- **Dataset extract**
Segment Open
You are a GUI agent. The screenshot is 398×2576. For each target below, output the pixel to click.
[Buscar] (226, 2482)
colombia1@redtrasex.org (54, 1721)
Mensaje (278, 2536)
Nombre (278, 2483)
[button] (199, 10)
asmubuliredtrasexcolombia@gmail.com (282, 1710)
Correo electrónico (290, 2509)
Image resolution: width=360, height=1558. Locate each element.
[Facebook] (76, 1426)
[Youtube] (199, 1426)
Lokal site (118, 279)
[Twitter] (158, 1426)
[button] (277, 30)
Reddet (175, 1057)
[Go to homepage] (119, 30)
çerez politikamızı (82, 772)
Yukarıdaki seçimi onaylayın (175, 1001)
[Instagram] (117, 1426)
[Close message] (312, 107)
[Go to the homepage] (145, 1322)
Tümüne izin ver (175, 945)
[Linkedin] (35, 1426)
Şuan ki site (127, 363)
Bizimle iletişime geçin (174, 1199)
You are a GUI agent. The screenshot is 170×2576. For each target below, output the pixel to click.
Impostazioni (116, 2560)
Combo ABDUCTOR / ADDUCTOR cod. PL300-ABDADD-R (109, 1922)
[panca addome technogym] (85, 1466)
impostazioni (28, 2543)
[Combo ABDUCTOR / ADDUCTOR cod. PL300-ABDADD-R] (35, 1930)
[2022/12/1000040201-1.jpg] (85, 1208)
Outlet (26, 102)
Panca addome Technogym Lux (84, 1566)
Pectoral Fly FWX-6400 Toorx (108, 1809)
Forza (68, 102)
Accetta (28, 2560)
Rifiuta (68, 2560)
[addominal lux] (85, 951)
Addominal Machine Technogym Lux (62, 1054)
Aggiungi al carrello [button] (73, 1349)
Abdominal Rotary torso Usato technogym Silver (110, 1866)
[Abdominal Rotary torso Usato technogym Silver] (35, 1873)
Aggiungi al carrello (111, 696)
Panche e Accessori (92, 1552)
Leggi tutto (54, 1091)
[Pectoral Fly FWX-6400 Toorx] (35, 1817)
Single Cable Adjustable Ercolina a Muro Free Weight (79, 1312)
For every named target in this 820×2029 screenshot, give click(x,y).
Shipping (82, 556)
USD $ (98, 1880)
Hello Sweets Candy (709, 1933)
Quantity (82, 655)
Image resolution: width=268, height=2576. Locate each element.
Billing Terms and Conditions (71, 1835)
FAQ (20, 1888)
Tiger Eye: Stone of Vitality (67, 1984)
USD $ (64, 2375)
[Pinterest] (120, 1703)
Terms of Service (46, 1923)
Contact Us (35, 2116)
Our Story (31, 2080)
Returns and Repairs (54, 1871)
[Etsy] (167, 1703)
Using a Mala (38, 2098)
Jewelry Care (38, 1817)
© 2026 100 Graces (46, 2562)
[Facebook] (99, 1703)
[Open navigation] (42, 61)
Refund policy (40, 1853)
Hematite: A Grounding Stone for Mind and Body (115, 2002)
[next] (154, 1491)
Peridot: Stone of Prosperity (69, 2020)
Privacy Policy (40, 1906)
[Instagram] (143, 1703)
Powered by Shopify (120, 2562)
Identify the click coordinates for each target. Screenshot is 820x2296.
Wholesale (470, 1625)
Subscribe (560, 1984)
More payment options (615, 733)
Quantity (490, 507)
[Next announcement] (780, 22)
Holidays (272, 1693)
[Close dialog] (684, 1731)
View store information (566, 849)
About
Segment Closed
- **Assigned task**
Give back one number only: the count of lines in the entries that hold the string "torso".

- **The answer**
2